EXCERPT —
Cracking the Code Interview Chapter Two-- TaylorZhangYuxin's Solusion

This article is my own thinking and analysis when reading the cracking the code interview 6th edition.

Chapter 2 Linked Lists

The basic singly linked list is of the following code:

public class Node {
Node next = null;
int data;
public Node(int d){
data = d;
}
void appendToTail(int d){
Node end = new Node(d);
Node n = this;
while (n.next != null){
n = n.next;
}
n.next = end;
}
}

Abstract:

This Chapter mainly discussed how to access a precise node in the linked list and how to trace the special node in a special structure, such as loop and intersection. It seems no difficulties in the chapter to understand. However, the most difficult thing in this chapter is recursion design. How to design a recursion, how do decompose the recursion structure to keep track the data among the nodes? More practice is required in recursion.

2.1 Write code to remove duplicates from an unsorted linked list.

Analysis:

There is no data base for this linked list, so a buffer to store scanned data is required. The basic thought now is to iterate through the list and check every element. Once the duplicate date was found, remove this node from this list.

Solution description:

iterate through the list and use Hash Set to store every scanned data. Use the way in chapter one to check duplicate data.

(comment: Because the language I use is Java which is different from the book. Here I just represent the code I wrote. All the code from the book will not be shown out.)

public LinkedList<E> ChapterTwo01(LinkedList<E> linklist) {
// TODO Auto-generated constructor stub
HashSet<E> buffer = new HashSet<E>();
int i = 0;
for( E data : linklist){
if(buffer.contains(data)){
linklist.remove(i);
}
else{
buffer.add(data);
}
i++;
}
return linklist;
}

FOLLOW UP:

How would you solve this problem if a temporary buffer is not allowed?

Analysis:

If there is no buffer to hold the data, the only thing we can do is to compare each data with the rest of the list. This solution wastes time but saves spaces.

Solution description:

Use loop within a loop to check the duplicate data.

DATA SHOWN —
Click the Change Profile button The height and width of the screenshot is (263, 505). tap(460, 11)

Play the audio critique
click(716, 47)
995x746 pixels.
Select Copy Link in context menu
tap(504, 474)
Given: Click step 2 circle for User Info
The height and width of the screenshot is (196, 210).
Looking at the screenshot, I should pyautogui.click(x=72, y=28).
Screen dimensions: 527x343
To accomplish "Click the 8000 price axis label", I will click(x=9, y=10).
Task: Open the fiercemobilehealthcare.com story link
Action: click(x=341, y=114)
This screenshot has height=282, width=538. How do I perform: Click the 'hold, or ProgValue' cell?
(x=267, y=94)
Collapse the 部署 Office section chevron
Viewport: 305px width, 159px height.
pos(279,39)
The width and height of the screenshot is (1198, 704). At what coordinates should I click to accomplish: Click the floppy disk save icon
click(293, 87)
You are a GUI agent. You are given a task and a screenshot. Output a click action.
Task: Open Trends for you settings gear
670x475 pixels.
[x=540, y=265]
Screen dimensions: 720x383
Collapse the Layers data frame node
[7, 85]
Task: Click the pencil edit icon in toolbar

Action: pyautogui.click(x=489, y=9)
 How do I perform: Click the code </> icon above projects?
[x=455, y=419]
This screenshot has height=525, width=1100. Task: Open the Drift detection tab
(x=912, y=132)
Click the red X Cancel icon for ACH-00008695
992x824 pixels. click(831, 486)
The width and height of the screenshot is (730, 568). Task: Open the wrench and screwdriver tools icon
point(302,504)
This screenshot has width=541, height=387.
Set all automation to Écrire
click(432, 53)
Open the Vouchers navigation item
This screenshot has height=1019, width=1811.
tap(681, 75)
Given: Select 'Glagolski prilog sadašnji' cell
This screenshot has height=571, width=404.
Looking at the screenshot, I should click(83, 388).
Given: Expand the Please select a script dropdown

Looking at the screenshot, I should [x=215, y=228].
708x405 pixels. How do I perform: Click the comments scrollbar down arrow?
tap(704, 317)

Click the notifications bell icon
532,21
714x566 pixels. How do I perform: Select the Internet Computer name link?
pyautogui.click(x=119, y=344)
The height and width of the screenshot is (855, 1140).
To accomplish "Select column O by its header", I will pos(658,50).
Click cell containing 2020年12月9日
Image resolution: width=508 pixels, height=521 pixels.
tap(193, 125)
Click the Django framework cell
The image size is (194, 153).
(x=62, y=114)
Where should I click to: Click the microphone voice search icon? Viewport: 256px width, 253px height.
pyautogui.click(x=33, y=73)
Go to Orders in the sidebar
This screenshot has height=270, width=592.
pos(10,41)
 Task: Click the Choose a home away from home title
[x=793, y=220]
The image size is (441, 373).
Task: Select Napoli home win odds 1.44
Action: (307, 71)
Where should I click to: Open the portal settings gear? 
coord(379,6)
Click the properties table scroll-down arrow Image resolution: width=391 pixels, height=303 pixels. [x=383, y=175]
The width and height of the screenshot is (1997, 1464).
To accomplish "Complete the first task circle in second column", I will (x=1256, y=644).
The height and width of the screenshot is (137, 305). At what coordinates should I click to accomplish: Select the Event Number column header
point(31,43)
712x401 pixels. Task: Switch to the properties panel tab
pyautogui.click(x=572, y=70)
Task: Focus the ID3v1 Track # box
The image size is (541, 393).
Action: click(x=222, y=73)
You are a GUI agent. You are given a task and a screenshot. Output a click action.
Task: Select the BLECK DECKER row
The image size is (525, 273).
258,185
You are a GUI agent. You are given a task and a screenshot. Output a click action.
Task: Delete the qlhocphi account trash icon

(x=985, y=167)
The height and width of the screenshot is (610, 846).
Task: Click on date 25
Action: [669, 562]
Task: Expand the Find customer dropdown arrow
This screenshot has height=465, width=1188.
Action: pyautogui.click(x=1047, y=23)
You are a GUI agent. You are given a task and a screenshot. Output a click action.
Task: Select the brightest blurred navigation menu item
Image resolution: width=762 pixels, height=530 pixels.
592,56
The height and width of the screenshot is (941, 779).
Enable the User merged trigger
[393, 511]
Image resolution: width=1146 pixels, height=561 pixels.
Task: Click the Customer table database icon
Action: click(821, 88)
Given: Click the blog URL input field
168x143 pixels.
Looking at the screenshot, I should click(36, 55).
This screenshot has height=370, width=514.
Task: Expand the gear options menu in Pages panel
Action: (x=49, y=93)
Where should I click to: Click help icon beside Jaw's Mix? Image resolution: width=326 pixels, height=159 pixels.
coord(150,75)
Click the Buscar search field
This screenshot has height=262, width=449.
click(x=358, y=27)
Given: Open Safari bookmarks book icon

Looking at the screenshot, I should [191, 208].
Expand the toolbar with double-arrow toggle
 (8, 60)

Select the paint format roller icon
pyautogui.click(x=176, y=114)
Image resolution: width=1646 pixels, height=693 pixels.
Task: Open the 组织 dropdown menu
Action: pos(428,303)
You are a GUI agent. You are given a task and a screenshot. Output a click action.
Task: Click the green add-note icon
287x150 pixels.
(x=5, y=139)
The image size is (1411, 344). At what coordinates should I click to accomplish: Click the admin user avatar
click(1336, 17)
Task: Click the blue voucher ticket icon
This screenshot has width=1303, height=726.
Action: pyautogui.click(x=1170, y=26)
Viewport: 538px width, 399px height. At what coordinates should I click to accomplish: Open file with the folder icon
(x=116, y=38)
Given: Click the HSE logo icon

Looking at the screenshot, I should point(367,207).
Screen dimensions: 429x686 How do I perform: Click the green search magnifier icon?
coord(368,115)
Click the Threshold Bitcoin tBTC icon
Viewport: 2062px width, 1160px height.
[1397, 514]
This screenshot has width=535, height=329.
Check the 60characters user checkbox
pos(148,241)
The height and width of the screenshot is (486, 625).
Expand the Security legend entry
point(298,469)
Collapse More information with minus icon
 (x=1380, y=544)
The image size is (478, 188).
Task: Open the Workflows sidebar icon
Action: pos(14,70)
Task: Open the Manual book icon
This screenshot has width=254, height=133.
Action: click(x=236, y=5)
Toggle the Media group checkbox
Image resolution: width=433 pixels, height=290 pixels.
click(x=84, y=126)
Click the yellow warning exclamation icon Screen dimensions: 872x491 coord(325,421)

STATED GOAL 1 — Based on the linked list notes above, answer yes or no to each statement and quote the words of the notes that decide it: (a) the solution to 2.1 stores every scanned value in a Hash Set; (b) the code is written in the same language the book uses; (c) the approach without a buffer saves time.
STATED GOAL 2 — Write out the records word for word, starting at their first line and ending at the line that contains "Looking at the screenshot, I should pyautogui.click(x=72, y=28).".

WORKED SOLUTION 1 —
(a) Yes: "iterate through the list and use Hash Set to store every scanned data."
(b) No: "Because the language I use is Java which is different from the book."
(c) No: "This solution wastes time but saves spaces."

WORKED SOLUTION 2 —
Click the Change Profile button The height and width of the screenshot is (263, 505). tap(460, 11)

Play the audio critique
click(716, 47)
995x746 pixels.
Select Copy Link in context menu
tap(504, 474)
Given: Click step 2 circle for User Info
The height and width of the screenshot is (196, 210).
Looking at the screenshot, I should pyautogui.click(x=72, y=28).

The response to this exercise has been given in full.